Para esta activista da Rede de defesa dos Direitos Sexuais e Reprodutivos os fundos para corrigir as desigualdades enfrentadas pelas mulheres deveriam ser alocados ao Ministério do Género, da Criança e da Acção Social.
Maira Domingos secunda a sua colega chamando atenção primeiro para o desperdício de fundos que resulta na falta de solução de só um dos maiores problemas que as raparigas não conseguem enfrentar: os casamentos precoces. “Imagine quanto investimento é feito na educação primária, onde a maioria são meninas mas que chegam aos 15 anos não vão continuar a estudar. Quanto dinheiro de investimento nós calculamos que é perdido nestes anos todos, temos ideia do que seria feito destas meninas em 40 anos de independência”, questiona.

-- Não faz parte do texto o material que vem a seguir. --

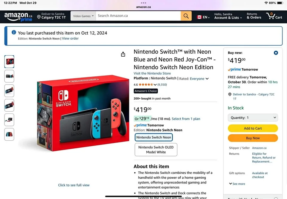Go to Amazon.ca prime home logo

click(x=18, y=16)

“É preciso compreender que isto não é um favor que se faz às mulheres mas sim é uma acção estratégica de desenvolvimento de um país, compreender que cada criança, seja do sexo masculino ou feminino, tem direito de completar a escola e completar todo o ciclo de formação. Isso gera até maior oportunidade de criar inovação no país, porque estamos a “matar” mais de metade logo numa fase muito embrionária do nosso investimento na educação” explica a activista que tem a convicção que “os homens não conseguem alcançar essa dimensão das perdas que o país tem”.
Além das políticas, e das acções dos governante, que não contribuem para a melhoria da situação da mulher moçambicana as activistas da Rede de defesa dos Direitos Sexuais e Reprodutivos declaram que a sociedade continua a discrimina-las, destacando que as meninas são afugentadas dos cursos técnicos, pelos professores e também pelos colegas, por exemplo “quando está de fato macaco é maria rapaz, é todo um ambiente de barreiras que ela acaba desistindo”.
Maira Domingos chama ainda atenção para o conservadorismo que está a crescer na sociedade moçambicana, devido a influências das várias igrejas existentes que levaram até a criação de um Ministério para os Assuntos Religiosos. “A questão religiosa, ligada ao fundamentalismo, mas de forma de forma muito subtil, isto associado às medidas que estão a ser tomadas em algumas escolas aqui na cidade de Maputo”.
As activistas referem ainda várias outras situações de conservadorismo como os casos de instituições públicas onde as cidadãs não podem ter acesso usando blusas com alças ou vestuário que é considerado atendado ao pudor.